Additionally, sleeping is important, but how much sleep we need depends on the individual. I generally need around 5 hours of sleep a day, and having any amount lesser than this would equate to failure to wake up at the intended time, or falling asleep in classes throughout the day.
Step 3. Take your wudhu’ before sleeping, and make the intention of waking up early
A close friend shared that she had no need for alarm clocks, because every single night biidhnillah, she wakes up at the time she had made intention for the night before “Why get alarm clocks to wake you when you can have Allah swt wake you instead?”, she asked.
Every night before she goes to bed, she takes the wudhu’, and make the intention that she wants to wake up at a specific time the next morning so that she can pray Tahajjud. And every single morning, for her, she would be awaken at the time she specified.
(Side note: This doesn’t work all the time for me due to my mountain of sins. As such I always use an alarm clock as a back-up waking device set 15 minutes after the time I intend to wake up.)
Step 4. Make your intention of waking purposeful and important
One of the most powerful motivations to wake up earlier is to plan the extra time you have in the morning to do something that is important to you personally. Not school work, not job-work, not housework. But the stuff that is important to you for your growth, something that you can and will look forward to.
For me, mornings are the only time I am able to write in my journal and for my personal site and letters to readers, and to tinker with my personal fun side-projects. As such, I get excited about waking up every morning because I get to do things that I can’t otherwise find time to do for the rest of the day.
Step 5. Be aware of what works and what doesn’t
When training to be an early riser, look at yourself as both the conductor and subject of an experiment, where you are trying out different means and ways to achieve your goal. When in an experiment, the conductor should be aware of the different circumstances that lead to the subject acting in a certain way, and take note of what works and what doesn’t. The conductor then keeps a logbook to monitor his techniques and systems.
Hence, do the same for yourself. On the days you do manage to wake up earlier, take note of all the actions you did, and jot it down. On the days you didn’t manage to achieve your goal, again take note of all the actions you did (or didn’t), and note it down as well.
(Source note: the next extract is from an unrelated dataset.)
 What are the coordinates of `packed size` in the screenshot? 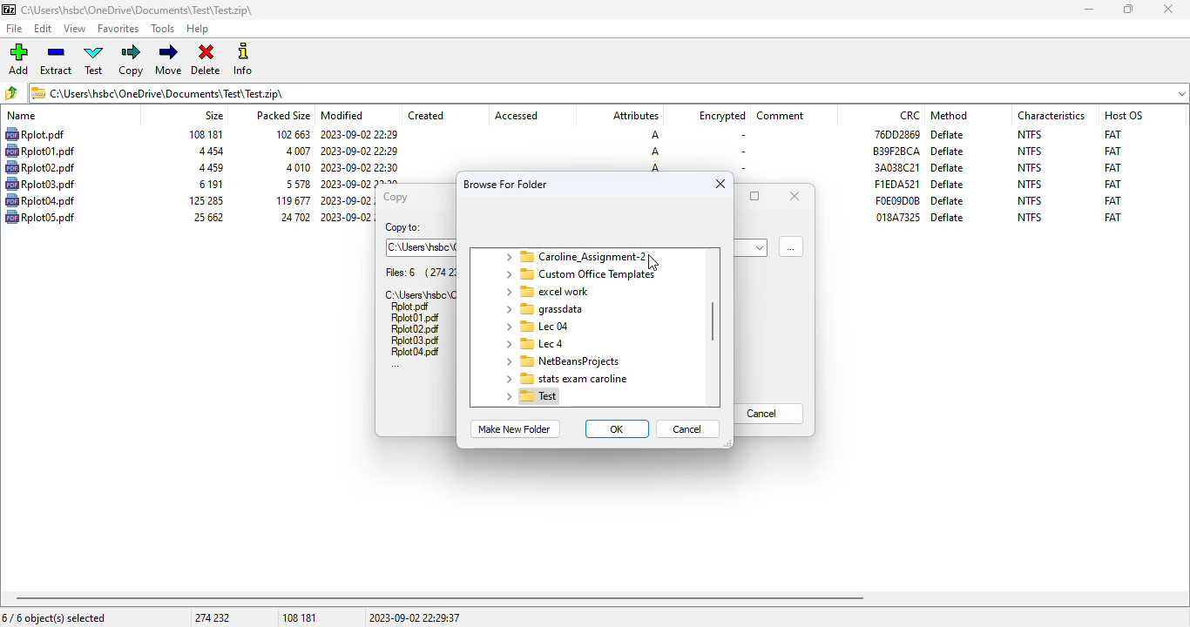 It's located at (282, 114).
With all these information, you’d then be able to adjust your sleeping habits accordingly!
Some of the things I found out about myself is that I need at least 5 hours of sleep a day and that I need to place my laptop open on my desk the night before so that when I wake up and see it, I get reminded of the fact that if I wake up, I get to write (yay!).
Bonus: Get someone to make du’a for you to wake up
Around a month or so ago, I found myself waking up at 330am, 45 minutes earlier than the time I always do. I got out of bed and propped myself in front of the laptop to start journaling. Suddenly, I had a nagging feeling to go on Facebook, where I was greeted by my friend AD who screamed, “Oh Allah! I was just making du’a that Allah wakes you up because I need to talk to you badly!”
Lesson learned: If all else fails, get your friend to make du’a to wake you up. It works! :)
As with every change in life, the crucial factor in spearheading that change would be our intentions. If our intentions for waking earlier are solid and we put in the effort (like the steps above) to make it happen, insyaAllah He will assist and make it easy for us. After all, when we sleep, we essentially die, and it is Him swt who puts life back into us each morning.
May Allah swt give us the gift of morning blessings and place barakah in all that we do!